Background Patient experience is increasingly being recognised as a core component of quality and service improvement, reflected in the growing emphasis on the importance of patient experience in health policy. However, measuring patient experience systematically and meaningfully and ensuring that findings result in improvement in services is challenging. Our aim was to develop and implement the systematic collection of patient/ parent experience data across a range of cardiothoracic services and to use quality improvement methodology to implement change.

Methods Plan-Do-Study-Act methodology was used to develop the patient reported experience measure (PREM) pathway. Questionnaires, comprising both quantitative and qualitative questions, were developed for each service individually in collaboration with the team and sent/given to parents. All questionnaires included the same three benchmarking questions related to being treated with dignity and respect, coordination of care and parents receiving answers to their questions that they could understand. On completion of data analysis a report was written for each clinical team and they were asked to devise a Specific-Measurable-Achievable-Realistic-Timely (SMART) action plan. Findings and the plan were reported back to parents when they were sent the questionnaire for the next cycle.
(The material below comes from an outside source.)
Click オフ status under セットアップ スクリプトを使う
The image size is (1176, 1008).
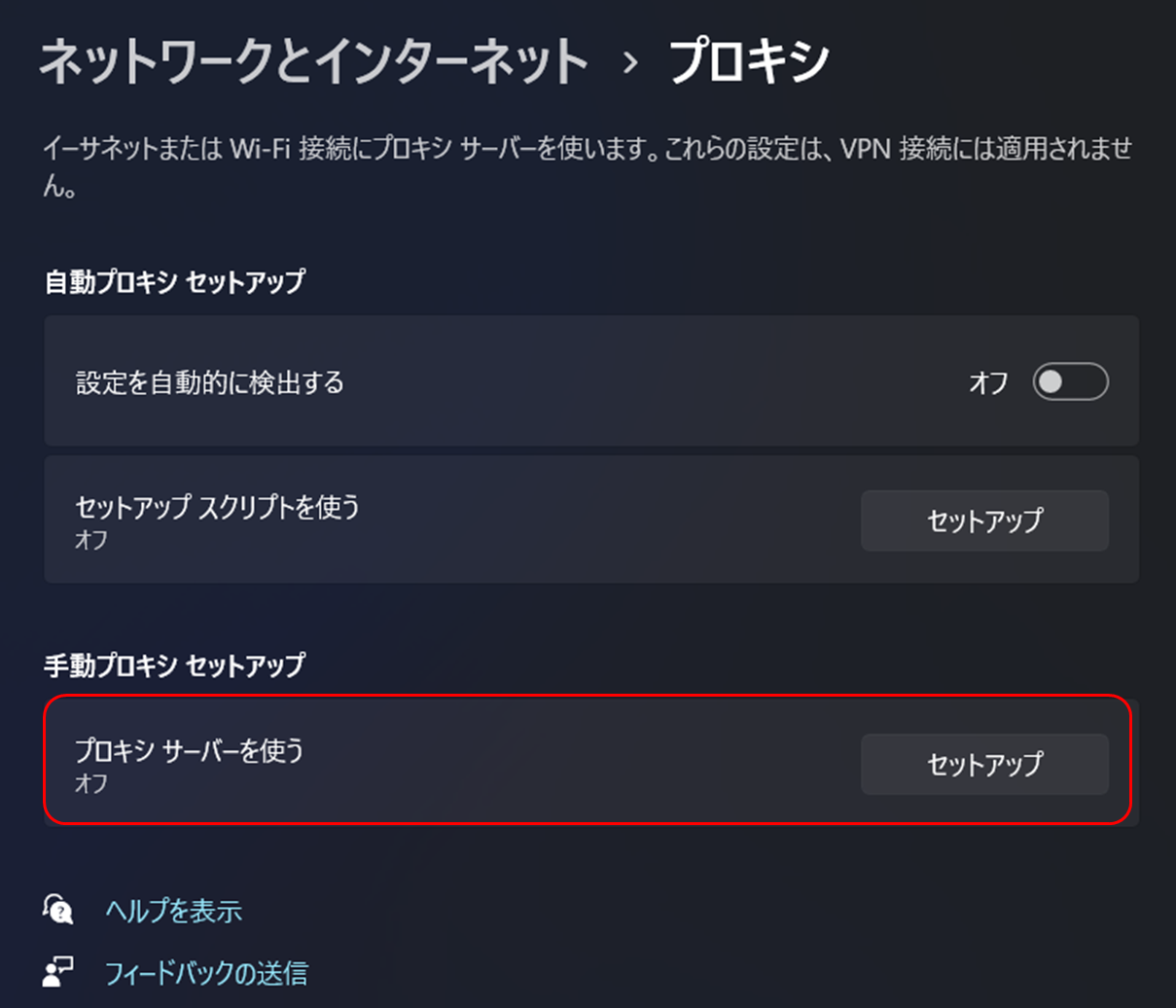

Results During the first cycle sixteen surveys were developed for different clinical services and questionnaires were sent/given to 1687 parents. The overall response rate was 30% (15%–54%), with two surveys still ongoing. Clinical teams have developed SMART plans for eight surveys and one team has reviewed and reported back on their progress against their plan. Two teams have now started on the second cycle of questionnaires. There were a number of challenges, including lack of resources (time, finances, electronic data collection tools), some individuals lacking awareness of PREMs or understanding of their value and problems with actioning the SMART plans. However, teams generally engaged very positively, recognising the importance of PREMs and actively seeking solutions to problems.

Conclusions PREMs are practical and acceptable quality improvement tools in health care but there are challenges which need to be addressed, primarily related to resources and training. Sustainability in particular needs to be addressed, given the resource intensive nature of the PREM process at a time when health services are financially constrained.